BEGIN

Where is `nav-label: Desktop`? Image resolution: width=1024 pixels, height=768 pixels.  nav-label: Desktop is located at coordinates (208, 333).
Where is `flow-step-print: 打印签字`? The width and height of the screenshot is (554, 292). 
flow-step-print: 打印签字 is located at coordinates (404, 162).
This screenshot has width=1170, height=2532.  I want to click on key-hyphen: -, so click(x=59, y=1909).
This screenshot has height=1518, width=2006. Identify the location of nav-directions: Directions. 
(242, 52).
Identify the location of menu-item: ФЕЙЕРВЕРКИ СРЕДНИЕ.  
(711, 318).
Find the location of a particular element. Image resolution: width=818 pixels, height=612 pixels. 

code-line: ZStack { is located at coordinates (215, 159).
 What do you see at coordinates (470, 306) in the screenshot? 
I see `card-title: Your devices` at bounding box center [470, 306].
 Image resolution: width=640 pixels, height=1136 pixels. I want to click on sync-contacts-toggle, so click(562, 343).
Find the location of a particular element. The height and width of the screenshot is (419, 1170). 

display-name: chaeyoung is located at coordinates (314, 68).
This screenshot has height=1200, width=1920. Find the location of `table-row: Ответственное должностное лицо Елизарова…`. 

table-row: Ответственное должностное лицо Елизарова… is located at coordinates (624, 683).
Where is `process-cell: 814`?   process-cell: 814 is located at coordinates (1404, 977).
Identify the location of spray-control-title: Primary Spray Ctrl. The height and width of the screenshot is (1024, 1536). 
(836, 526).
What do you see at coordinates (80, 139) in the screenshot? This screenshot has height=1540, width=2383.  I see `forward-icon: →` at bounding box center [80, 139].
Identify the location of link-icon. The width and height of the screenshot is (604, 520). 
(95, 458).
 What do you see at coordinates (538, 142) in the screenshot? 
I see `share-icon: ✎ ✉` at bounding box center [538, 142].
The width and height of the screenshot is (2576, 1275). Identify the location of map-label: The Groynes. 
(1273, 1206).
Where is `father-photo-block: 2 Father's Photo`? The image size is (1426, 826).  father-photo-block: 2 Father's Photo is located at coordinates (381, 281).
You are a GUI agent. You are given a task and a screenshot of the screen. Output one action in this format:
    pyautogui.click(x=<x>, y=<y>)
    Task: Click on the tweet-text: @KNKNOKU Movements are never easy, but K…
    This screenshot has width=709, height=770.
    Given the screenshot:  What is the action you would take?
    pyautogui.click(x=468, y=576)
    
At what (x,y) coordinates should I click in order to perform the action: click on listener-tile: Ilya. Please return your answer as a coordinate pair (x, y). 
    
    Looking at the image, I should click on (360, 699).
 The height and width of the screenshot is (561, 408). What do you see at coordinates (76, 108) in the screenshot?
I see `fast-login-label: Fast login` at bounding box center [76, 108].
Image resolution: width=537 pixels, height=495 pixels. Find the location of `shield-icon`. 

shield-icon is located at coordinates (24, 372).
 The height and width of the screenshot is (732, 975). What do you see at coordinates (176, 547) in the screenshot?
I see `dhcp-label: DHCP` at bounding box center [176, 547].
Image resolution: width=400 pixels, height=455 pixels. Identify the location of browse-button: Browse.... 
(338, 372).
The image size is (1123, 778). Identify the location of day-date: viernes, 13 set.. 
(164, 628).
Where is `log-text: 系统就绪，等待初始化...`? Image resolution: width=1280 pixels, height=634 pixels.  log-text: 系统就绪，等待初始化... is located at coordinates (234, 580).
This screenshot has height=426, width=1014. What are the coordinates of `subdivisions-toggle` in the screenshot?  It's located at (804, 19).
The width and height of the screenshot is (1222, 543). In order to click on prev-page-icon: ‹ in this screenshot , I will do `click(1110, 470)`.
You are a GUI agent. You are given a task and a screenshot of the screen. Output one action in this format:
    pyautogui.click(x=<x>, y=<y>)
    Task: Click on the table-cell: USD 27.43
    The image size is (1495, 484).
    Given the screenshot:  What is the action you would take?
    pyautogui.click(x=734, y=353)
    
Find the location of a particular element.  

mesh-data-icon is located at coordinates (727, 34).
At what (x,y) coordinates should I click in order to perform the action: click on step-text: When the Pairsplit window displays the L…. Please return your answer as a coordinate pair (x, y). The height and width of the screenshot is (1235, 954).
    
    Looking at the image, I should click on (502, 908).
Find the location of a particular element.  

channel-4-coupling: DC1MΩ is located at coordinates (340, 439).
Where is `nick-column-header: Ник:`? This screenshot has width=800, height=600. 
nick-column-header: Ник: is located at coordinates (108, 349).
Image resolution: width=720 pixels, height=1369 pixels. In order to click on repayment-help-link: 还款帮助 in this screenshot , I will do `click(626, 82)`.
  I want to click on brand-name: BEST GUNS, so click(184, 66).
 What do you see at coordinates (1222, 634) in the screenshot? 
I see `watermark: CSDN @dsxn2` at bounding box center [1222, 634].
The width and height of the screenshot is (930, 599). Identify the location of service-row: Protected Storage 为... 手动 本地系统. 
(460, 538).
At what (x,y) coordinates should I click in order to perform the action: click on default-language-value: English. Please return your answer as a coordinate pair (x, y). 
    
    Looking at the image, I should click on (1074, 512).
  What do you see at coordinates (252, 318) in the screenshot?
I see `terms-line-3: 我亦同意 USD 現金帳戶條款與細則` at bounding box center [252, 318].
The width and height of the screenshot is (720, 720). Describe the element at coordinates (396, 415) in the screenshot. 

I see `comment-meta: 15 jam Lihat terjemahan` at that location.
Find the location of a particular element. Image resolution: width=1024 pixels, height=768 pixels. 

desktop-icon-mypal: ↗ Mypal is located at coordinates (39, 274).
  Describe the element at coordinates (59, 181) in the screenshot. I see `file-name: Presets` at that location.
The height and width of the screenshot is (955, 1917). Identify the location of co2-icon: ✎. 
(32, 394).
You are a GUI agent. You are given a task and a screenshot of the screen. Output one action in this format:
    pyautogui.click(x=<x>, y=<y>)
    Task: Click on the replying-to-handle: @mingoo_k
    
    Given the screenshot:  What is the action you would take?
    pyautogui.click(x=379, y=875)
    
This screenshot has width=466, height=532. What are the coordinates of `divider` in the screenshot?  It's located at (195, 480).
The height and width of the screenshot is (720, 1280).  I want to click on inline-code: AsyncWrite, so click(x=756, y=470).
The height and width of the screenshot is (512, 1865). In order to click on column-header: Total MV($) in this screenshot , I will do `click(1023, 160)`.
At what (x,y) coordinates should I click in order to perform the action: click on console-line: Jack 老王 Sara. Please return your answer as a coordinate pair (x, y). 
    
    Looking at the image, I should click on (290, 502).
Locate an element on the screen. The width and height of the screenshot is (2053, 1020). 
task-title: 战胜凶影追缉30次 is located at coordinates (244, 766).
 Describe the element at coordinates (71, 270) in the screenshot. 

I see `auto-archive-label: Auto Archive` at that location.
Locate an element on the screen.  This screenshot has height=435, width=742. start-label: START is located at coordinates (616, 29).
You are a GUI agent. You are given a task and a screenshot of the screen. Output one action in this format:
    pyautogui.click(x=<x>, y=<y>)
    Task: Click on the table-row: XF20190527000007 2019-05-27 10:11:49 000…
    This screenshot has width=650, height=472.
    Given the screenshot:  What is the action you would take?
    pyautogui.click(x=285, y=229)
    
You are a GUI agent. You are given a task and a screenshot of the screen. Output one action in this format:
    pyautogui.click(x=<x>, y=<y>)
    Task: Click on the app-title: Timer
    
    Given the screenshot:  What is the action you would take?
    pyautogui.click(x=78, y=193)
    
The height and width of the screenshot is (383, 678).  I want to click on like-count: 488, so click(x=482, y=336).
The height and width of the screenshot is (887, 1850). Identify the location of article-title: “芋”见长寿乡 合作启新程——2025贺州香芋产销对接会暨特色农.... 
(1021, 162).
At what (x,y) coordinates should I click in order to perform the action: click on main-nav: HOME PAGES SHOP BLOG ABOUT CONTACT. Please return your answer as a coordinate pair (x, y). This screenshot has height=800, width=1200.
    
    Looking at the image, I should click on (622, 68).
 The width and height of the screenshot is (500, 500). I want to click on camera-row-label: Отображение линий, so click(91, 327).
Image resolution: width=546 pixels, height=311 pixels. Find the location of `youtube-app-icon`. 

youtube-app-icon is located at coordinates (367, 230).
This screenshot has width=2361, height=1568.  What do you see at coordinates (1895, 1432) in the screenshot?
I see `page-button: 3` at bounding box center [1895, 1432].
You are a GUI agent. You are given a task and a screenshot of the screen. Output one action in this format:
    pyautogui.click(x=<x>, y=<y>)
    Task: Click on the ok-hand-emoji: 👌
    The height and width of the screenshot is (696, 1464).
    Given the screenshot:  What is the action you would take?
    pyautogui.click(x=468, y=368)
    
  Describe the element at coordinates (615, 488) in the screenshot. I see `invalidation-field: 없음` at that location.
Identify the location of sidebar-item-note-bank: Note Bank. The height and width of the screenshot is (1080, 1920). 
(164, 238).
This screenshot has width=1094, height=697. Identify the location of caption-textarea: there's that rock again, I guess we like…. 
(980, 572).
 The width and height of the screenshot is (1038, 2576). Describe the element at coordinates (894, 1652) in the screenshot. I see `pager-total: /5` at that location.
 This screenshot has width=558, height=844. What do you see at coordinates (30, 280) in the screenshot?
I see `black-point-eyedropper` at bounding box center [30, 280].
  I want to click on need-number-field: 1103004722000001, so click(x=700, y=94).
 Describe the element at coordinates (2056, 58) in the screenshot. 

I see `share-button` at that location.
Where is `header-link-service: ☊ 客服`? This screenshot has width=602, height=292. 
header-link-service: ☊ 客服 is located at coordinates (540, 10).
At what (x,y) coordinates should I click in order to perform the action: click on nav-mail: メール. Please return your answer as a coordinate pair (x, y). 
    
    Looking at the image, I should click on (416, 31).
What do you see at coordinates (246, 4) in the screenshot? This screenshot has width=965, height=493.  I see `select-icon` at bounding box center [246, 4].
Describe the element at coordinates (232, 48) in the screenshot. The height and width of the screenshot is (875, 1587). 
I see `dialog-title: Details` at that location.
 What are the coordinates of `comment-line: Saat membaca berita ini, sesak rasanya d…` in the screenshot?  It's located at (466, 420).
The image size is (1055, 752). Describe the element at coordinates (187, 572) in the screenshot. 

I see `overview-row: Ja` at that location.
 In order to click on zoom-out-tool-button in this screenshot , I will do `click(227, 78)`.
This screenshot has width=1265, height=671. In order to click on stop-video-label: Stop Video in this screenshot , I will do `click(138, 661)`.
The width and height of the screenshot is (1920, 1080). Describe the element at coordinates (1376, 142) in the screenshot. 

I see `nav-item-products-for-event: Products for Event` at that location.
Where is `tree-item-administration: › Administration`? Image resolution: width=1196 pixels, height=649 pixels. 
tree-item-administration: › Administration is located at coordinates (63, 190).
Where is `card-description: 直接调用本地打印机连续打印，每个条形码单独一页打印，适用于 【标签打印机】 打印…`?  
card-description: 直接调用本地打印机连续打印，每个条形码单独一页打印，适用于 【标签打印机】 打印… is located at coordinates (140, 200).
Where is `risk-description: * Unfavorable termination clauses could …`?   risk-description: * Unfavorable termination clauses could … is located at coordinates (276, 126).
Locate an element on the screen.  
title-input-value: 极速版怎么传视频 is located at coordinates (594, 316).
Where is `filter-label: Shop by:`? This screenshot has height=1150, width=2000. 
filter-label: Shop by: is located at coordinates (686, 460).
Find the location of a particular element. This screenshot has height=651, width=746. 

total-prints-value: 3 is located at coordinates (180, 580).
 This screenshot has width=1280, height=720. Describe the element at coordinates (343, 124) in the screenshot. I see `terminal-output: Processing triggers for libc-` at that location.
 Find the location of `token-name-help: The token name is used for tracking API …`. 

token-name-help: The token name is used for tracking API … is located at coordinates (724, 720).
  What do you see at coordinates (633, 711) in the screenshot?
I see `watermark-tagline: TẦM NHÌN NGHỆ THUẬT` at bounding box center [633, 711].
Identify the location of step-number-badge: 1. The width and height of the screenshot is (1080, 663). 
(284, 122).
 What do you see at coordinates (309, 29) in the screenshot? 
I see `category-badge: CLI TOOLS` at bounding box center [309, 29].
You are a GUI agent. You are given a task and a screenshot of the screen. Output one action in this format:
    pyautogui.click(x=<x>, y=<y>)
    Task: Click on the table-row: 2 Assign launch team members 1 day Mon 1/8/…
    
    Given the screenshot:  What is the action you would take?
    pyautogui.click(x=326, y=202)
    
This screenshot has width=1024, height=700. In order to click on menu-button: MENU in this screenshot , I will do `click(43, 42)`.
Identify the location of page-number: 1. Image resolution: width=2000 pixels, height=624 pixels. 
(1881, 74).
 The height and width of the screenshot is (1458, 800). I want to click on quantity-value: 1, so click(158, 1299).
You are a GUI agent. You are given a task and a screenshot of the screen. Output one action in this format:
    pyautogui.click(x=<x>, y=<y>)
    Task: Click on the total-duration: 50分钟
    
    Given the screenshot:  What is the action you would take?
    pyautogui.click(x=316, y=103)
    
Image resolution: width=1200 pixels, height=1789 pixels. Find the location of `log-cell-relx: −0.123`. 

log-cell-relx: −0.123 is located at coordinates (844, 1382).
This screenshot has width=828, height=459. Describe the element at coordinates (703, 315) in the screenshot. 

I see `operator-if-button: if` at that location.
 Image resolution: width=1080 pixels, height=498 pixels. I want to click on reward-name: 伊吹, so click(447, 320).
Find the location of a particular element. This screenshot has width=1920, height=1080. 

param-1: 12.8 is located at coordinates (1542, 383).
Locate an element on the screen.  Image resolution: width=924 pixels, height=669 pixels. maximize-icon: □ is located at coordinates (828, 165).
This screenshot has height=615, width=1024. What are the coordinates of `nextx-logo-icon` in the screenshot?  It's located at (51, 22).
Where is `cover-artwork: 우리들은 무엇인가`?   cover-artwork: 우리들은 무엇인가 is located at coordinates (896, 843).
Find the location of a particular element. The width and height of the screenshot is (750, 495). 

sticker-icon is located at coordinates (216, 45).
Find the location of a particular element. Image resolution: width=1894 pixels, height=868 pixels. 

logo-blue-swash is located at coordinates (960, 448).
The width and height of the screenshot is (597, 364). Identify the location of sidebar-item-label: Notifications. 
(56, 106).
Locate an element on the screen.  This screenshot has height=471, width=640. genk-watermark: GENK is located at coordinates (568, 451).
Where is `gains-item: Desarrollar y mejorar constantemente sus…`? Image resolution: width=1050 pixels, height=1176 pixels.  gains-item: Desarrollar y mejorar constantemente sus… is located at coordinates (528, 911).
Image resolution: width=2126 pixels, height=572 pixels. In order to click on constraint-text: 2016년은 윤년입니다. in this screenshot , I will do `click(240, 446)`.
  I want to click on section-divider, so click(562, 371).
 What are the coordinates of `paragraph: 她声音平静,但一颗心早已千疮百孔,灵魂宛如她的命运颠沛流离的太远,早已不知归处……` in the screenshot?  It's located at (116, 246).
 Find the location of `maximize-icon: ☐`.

END

▶ Instructions for the task
Reproduce the lines of the listing verbatim, beginning at the line that contains "The width and height of the screenshot is (720, 720)." and ending after the line that contains "Describe the element at coordinates (59, 181)".

▶ Exercise output
The width and height of the screenshot is (720, 720). Describe the element at coordinates (396, 415) in the screenshot. 

I see `comment-meta: 15 jam Lihat terjemahan` at that location.
Find the location of a particular element. Image resolution: width=1024 pixels, height=768 pixels. 

desktop-icon-mypal: ↗ Mypal is located at coordinates (39, 274).
  Describe the element at coordinates (59, 181) in the screenshot. I see `file-name: Presets` at that location.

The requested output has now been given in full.